Australian Startup, Flirtey, Beats Amazon to Make the First Drone Delivery in US (Video)

The Australian drone startup Flirtey made history on Friday, conducting the first commercial drone-delivery test in the United States for the first time, ahead of better-known companies like Amazon, which has been harboring ambitions for a drone delivery system for some time.
Jonathan Zhou
7/19/2015
Updated:
7/26/2015

The Australian drone startup Flirtey made history on Friday, July 17, conducting the first commercial drone delivery test in the United States, ahead of better-known companies like Amazon.com, which has been harboring ambitions for a drone delivery system for some time.

In three trips, Flirtey’s drone ferried 10 pounds of medicine from a local airport to a clinic in the rural town of Wise, Va., population 3,286 (2010 census).

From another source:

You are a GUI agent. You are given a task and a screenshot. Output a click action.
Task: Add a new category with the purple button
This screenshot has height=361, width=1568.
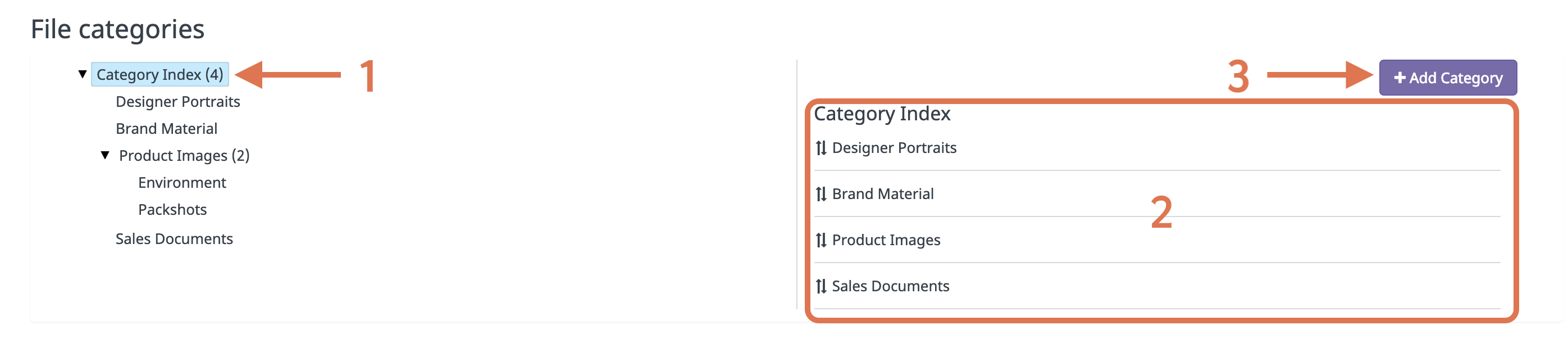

The company compared the maiden flight to the Wright brothers’ experimentation with the first airplanes in Kitty Hawk, N.C.

https://twitter.com/Fly_Flirtey/status/622066091582455809

The comparison, however, belies a crucial difference: The Wright brothers were the first people in the world to build a successful airplane, but successful drone deliveries have already been made in other countries.

Recently, Flirtey conducted a trial drone delivery in Auckland, New Zealand, and earlier this month, Switzerland’s postal system, cooperating with an American company, ran its own drone delivery trials. Germany’s Deutsche Post already flew drones to deliver medicine packages nearly two years ago.

The U.S. Federal Aviation Administration placed a de facto ban on drone delivery in February when its proposed regulations required that commercial drones fly within the line of sight of a human operator. Flirtey was able to station an observer at a vantage point to keep an eye on the drone at all times.

Eventually, the FAA may dispense with these rules, and it has considered loosening them for drones to conduct crop and pipeline inspection earlier this year.

Recent experiments with drone delivery have centered around medical supply and other lightweight packages that could be delivered to disaster-stricken areas cut off from the rest of the world by conventional transport, but companies like Amazon.com have a broader vision.

Earlier this year, Amazon.com filed a patent for an autonomous drone delivery system, with the goal of being able to hand an ordered item over to the physical customer within minutes of purchase.